**Exercise aim:** Transcribe each entry exactly; skip the images.

**Recorded information:**
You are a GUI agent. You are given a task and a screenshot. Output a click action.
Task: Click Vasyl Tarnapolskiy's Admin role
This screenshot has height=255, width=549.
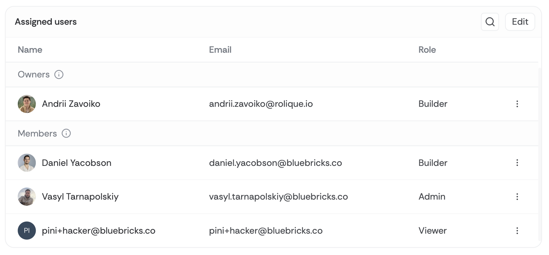432,197
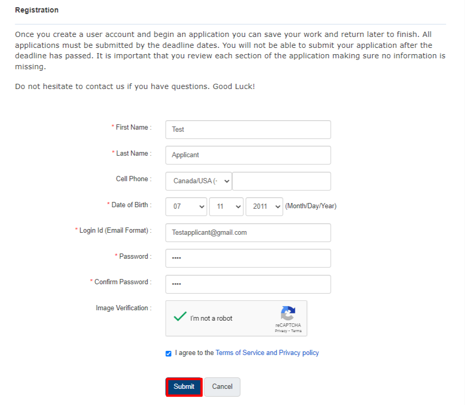Click the empty Cell Phone number field
This screenshot has width=465, height=405.
[x=281, y=181]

**Written response:**
You are a GUI agent. You are given a task and a screenshot. Output a click action.
Task: Click Vasyl Tarnapolskiy's Admin role
This screenshot has height=255, width=549.
432,197
Click the empty Cell Phone number field
This screenshot has width=465, height=405.
[x=281, y=181]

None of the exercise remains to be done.